====== EXCERPTED RECORDS ======

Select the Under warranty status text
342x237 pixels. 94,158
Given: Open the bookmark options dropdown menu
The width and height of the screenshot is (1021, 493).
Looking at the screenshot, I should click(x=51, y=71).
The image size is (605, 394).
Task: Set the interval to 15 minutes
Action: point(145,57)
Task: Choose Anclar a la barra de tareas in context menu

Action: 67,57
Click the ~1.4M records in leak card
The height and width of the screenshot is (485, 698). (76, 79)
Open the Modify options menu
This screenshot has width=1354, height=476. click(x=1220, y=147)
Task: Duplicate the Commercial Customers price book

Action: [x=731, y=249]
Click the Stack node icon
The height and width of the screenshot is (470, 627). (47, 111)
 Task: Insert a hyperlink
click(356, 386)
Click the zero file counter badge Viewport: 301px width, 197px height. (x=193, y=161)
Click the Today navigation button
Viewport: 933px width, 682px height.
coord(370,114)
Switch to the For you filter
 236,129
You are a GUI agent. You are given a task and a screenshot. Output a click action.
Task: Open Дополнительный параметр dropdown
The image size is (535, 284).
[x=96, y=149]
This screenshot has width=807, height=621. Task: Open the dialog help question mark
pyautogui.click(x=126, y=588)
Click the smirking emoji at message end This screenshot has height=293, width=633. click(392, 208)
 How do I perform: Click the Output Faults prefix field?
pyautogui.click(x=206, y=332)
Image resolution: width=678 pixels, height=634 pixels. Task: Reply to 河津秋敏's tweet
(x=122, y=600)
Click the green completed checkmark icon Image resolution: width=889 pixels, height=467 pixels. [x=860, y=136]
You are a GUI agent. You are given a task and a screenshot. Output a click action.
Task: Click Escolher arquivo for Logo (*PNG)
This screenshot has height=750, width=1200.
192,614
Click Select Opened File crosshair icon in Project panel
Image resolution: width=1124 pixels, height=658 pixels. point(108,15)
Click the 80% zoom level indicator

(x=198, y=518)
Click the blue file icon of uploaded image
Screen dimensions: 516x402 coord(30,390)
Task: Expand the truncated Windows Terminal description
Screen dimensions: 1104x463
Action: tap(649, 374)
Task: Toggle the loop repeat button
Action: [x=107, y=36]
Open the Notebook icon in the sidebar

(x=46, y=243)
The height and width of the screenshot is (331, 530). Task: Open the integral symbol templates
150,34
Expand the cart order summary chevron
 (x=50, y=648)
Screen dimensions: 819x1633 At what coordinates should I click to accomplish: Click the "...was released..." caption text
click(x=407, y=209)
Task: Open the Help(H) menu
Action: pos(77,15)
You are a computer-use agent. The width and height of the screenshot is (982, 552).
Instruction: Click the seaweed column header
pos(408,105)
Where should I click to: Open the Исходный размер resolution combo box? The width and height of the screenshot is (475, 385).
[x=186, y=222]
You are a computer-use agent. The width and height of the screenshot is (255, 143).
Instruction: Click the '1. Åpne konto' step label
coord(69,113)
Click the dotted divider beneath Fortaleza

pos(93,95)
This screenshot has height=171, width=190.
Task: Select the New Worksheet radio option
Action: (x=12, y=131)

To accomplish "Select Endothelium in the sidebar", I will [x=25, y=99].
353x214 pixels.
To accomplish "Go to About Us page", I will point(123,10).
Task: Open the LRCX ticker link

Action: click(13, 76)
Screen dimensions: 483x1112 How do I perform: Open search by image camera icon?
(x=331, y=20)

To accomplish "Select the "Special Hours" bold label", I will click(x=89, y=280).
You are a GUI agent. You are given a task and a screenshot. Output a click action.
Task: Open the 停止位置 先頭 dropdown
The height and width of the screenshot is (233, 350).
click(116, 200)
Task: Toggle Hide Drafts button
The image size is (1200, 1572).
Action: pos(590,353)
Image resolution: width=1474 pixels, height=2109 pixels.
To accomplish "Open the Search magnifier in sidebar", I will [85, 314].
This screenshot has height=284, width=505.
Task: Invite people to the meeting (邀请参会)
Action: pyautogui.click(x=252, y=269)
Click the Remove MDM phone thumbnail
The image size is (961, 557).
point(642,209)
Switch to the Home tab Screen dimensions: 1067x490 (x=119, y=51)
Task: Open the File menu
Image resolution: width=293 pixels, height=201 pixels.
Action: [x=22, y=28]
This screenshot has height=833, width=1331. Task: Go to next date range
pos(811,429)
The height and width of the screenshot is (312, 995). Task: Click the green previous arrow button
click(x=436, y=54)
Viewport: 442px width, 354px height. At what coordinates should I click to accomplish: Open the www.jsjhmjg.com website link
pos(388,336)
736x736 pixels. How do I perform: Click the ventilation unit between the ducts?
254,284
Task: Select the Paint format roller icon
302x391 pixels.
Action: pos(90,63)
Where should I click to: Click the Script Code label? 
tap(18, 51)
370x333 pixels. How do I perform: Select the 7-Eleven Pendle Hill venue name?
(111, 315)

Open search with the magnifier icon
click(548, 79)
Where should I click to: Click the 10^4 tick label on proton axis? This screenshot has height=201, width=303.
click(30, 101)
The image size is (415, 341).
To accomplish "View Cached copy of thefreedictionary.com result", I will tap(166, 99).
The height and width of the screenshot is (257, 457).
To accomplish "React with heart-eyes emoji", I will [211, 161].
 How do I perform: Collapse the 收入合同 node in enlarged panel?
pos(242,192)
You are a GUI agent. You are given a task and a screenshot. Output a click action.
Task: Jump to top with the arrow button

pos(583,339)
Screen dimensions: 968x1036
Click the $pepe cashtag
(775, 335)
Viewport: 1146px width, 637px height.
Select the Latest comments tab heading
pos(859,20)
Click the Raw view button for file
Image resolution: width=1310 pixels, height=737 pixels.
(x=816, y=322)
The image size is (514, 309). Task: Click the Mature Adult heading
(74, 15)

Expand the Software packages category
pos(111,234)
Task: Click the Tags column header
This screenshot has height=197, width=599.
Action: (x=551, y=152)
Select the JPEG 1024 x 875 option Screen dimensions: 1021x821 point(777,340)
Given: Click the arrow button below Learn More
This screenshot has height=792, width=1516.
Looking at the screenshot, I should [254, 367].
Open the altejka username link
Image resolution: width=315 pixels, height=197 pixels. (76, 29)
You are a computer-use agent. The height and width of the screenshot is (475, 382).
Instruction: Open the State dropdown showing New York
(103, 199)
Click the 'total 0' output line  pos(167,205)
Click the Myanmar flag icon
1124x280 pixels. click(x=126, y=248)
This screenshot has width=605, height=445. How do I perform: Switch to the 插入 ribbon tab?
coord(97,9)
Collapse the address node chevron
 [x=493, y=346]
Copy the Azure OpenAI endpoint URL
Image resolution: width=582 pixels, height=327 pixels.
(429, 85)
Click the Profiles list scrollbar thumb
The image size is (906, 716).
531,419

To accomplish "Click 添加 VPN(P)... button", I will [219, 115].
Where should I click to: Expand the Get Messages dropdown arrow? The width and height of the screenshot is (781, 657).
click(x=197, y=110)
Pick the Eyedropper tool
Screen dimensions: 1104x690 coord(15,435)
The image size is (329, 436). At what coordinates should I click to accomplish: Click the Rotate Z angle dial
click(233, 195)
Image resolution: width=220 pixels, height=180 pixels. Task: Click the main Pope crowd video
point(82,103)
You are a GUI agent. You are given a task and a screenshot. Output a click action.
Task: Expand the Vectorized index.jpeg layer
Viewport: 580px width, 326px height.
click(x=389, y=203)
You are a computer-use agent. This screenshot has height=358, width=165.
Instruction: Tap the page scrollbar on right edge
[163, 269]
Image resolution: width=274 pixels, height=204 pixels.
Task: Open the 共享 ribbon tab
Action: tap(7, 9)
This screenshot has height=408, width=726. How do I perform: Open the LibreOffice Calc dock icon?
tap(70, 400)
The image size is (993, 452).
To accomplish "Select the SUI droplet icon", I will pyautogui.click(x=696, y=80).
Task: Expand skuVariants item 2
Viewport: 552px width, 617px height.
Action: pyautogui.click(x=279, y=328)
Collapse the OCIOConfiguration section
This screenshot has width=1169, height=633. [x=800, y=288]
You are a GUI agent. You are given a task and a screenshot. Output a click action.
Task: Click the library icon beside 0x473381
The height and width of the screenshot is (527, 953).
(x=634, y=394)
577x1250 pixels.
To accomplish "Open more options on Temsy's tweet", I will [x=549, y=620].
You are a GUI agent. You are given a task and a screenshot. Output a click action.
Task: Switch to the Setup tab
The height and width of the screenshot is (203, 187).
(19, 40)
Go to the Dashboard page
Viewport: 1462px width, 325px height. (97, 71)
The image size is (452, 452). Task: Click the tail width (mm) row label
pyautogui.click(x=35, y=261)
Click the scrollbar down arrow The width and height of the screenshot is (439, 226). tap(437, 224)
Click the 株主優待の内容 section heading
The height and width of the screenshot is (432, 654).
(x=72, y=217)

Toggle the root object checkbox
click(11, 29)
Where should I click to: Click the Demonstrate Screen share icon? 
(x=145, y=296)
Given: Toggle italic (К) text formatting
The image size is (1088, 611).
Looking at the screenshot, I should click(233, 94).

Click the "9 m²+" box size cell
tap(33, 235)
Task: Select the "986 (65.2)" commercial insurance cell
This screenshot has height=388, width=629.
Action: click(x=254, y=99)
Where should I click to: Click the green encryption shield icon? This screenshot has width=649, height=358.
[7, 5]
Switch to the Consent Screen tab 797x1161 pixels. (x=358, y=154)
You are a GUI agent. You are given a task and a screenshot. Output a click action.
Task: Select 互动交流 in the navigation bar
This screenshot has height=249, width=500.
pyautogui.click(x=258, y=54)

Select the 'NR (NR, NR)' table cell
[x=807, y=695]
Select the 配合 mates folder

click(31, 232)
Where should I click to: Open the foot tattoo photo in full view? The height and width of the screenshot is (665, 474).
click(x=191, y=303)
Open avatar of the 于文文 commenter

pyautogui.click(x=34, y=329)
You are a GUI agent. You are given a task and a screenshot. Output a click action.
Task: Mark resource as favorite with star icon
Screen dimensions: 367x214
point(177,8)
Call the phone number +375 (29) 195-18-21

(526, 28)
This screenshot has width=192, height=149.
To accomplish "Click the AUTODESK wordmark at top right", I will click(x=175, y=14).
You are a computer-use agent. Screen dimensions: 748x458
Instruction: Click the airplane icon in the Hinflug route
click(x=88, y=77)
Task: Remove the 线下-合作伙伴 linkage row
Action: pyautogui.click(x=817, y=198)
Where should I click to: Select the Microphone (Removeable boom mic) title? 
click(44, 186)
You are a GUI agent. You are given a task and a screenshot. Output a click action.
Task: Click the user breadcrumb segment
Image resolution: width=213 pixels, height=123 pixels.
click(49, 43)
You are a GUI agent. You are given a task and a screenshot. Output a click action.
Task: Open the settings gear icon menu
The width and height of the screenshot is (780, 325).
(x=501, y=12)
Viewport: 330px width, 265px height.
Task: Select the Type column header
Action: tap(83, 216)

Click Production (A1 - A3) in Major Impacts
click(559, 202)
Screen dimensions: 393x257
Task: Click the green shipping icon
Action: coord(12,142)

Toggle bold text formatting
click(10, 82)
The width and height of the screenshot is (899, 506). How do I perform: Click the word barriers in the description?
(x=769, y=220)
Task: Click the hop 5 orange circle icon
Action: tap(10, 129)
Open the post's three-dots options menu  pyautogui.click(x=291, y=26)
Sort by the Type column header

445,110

======

## WORK REQUIRED
Within the data above, the lines from the one with "Pick the Eyedropper tool" to the one with "Click the 株主優待の内容 section heading" must be repeated exactly; no other line belongs in the answer.

## RESPONSE AREA
Pick the Eyedropper tool
Screen dimensions: 1104x690 coord(15,435)
The image size is (329, 436). At what coordinates should I click to accomplish: Click the Rotate Z angle dial
click(233, 195)
Image resolution: width=220 pixels, height=180 pixels. Task: Click the main Pope crowd video
point(82,103)
You are a GUI agent. You are given a task and a screenshot. Output a click action.
Task: Expand the Vectorized index.jpeg layer
Viewport: 580px width, 326px height.
click(x=389, y=203)
You are a computer-use agent. This screenshot has height=358, width=165.
Instruction: Tap the page scrollbar on right edge
[163, 269]
Image resolution: width=274 pixels, height=204 pixels.
Task: Open the 共享 ribbon tab
Action: tap(7, 9)
This screenshot has height=408, width=726. How do I perform: Open the LibreOffice Calc dock icon?
tap(70, 400)
The image size is (993, 452).
To accomplish "Select the SUI droplet icon", I will pyautogui.click(x=696, y=80).
Task: Expand skuVariants item 2
Viewport: 552px width, 617px height.
Action: pyautogui.click(x=279, y=328)
Collapse the OCIOConfiguration section
This screenshot has width=1169, height=633. [x=800, y=288]
You are a GUI agent. You are given a task and a screenshot. Output a click action.
Task: Click the library icon beside 0x473381
The height and width of the screenshot is (527, 953).
(x=634, y=394)
577x1250 pixels.
To accomplish "Open more options on Temsy's tweet", I will [x=549, y=620].
You are a GUI agent. You are given a task and a screenshot. Output a click action.
Task: Switch to the Setup tab
The height and width of the screenshot is (203, 187).
(19, 40)
Go to the Dashboard page
Viewport: 1462px width, 325px height. (97, 71)
The image size is (452, 452). Task: Click the tail width (mm) row label
pyautogui.click(x=35, y=261)
Click the scrollbar down arrow The width and height of the screenshot is (439, 226). tap(437, 224)
Click the 株主優待の内容 section heading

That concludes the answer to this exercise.